What to produce
What does the data read, word for word, from the line containing "This screenshot has width=865, height=540." through its final line? Give those lines only.

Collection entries

● ● ●

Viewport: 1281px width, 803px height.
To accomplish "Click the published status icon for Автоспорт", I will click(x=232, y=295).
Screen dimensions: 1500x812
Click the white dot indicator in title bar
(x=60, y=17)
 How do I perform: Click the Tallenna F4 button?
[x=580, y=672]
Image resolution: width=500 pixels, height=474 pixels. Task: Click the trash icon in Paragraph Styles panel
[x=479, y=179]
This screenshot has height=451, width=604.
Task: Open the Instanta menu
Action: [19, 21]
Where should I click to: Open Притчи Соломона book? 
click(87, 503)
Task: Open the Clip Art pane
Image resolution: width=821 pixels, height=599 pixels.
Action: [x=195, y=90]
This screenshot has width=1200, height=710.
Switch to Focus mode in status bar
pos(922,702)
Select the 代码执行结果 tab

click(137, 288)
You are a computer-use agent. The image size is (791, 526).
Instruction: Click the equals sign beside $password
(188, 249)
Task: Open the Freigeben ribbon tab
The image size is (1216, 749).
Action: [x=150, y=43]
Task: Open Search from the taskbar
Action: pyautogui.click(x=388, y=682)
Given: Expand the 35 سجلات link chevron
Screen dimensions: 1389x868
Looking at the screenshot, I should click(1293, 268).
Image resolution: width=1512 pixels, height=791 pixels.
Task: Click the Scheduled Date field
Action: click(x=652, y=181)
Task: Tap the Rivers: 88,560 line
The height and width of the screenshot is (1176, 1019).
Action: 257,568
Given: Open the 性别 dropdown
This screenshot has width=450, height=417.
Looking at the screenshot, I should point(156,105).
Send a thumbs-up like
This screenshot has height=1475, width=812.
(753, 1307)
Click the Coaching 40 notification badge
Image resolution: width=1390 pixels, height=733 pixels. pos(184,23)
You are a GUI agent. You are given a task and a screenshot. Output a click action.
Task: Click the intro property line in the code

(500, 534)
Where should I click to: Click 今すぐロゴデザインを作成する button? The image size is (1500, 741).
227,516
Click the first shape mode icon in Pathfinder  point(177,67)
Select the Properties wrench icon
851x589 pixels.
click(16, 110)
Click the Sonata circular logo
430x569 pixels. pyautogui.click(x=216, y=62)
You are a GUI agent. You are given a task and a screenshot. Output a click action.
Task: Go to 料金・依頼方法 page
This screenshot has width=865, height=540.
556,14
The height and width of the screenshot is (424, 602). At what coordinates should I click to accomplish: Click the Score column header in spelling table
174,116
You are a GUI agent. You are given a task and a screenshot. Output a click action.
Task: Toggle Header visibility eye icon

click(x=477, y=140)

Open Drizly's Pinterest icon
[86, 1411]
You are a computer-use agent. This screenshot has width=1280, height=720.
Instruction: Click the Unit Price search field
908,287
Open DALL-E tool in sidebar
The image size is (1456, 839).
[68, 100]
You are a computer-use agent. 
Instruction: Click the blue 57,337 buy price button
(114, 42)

● ● ●

Your response
This screenshot has width=865, height=540.
556,14
The height and width of the screenshot is (424, 602). At what coordinates should I click to accomplish: Click the Score column header in spelling table
174,116
You are a GUI agent. You are given a task and a screenshot. Output a click action.
Task: Toggle Header visibility eye icon

click(x=477, y=140)

Open Drizly's Pinterest icon
[86, 1411]
You are a computer-use agent. This screenshot has width=1280, height=720.
Instruction: Click the Unit Price search field
908,287
Open DALL-E tool in sidebar
The image size is (1456, 839).
[68, 100]
You are a computer-use agent. 
Instruction: Click the blue 57,337 buy price button
(114, 42)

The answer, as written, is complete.